Pelvic Inflammatory Disease
The preferred regimen of ceftriaxone 2 g IV 12 hourly (or equivalent of cephalosporin) followed by doxycycline (100 mg BD for two weeks) relieves symptoms caused by commonly incriminated organisms like N.gonorrhoeae, Chlamydia and preserves the tubal function.
Alternative choice is clindamycin (900 mg IV 8th hourly) and gentamicin (1.5 mg/kg 8 hourly) followed by doxycycline (100 mg BD for two weeks).
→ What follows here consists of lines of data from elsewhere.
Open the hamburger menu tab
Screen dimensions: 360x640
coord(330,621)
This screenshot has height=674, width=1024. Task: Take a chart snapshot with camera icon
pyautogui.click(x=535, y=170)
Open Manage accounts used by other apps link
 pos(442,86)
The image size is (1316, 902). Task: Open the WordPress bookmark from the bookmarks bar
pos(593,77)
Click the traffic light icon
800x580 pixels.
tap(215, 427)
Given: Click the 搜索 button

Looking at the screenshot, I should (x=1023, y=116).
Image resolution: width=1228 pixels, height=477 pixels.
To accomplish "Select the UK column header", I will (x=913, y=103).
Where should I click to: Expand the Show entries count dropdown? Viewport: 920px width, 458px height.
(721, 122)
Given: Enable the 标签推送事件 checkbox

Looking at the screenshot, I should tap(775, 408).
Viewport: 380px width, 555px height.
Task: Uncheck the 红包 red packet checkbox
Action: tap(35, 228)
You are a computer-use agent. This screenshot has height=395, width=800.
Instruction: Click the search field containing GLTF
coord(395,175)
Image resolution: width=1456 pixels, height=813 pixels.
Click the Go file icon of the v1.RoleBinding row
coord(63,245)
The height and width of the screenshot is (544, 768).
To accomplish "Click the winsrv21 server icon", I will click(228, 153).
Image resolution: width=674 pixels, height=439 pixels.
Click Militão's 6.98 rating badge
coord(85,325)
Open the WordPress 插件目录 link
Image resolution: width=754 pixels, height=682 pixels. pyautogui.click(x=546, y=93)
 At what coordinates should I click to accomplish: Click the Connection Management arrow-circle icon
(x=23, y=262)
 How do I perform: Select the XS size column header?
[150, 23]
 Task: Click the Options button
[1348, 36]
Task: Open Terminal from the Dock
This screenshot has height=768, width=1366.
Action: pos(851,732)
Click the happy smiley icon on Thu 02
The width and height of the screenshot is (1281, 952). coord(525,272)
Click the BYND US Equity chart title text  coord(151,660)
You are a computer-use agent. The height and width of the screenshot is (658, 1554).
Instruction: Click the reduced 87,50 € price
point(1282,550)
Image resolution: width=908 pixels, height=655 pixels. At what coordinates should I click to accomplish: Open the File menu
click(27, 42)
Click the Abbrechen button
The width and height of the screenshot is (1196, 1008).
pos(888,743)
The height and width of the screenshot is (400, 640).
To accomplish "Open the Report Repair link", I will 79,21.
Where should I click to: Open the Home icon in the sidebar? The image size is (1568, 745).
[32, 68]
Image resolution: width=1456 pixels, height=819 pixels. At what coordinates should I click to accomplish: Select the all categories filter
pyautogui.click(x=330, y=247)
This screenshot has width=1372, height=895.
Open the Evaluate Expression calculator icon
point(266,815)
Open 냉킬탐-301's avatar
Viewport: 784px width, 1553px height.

Surgery is necessary for ruptured tube-ovarian abscess or drainage of the pelvic mass pointing to cul-de-sac.
 
Acute Mesenteric Lymphadenitis
Short bouts of periumbilical pain lasting few minutes may be relieved by bed rest. Most of these infections mimic appendicitis. If operation is performed, inflamed lymph nodes and bowel are apparent. Some prefer to do appendectomy under such circumstances. If it is due to filariasis, treat with diethylcarbamazine, and antibiotics.
 
Mechanical (Colics—Obstruction and Acute Distension)
 
Intestinal Obstruction
Treatment of intestinal obstruction includes decompression by gastrointestinal suction, replacement of fluid and electrolytes and supplementing with antibiotics before relieving the obstruction surgically. Small intestine obstruction and paralytic ileus can be managed conservatively (nasogastric decompression till flatus is passed) in the initial stages at least, whereas strangulation and large bowel obstruction need immediate surgery. If the small intestine is strangulated, blood-stained fluid in the peritoneal cavity is removed by suction, and the strangulated segment is resected followed by anastomosis. Pyridostigmine (60–240 mg TDS) is useful in paralytic ileus. If the obstruction is in the large intestine (usually due to 14malignancy), appropriate surgical measures depending on the site of obstruction and general condition of the patient, either hemicolectomy, ileotransverse enterostomy or left iliac colostomy, are to be undertaken.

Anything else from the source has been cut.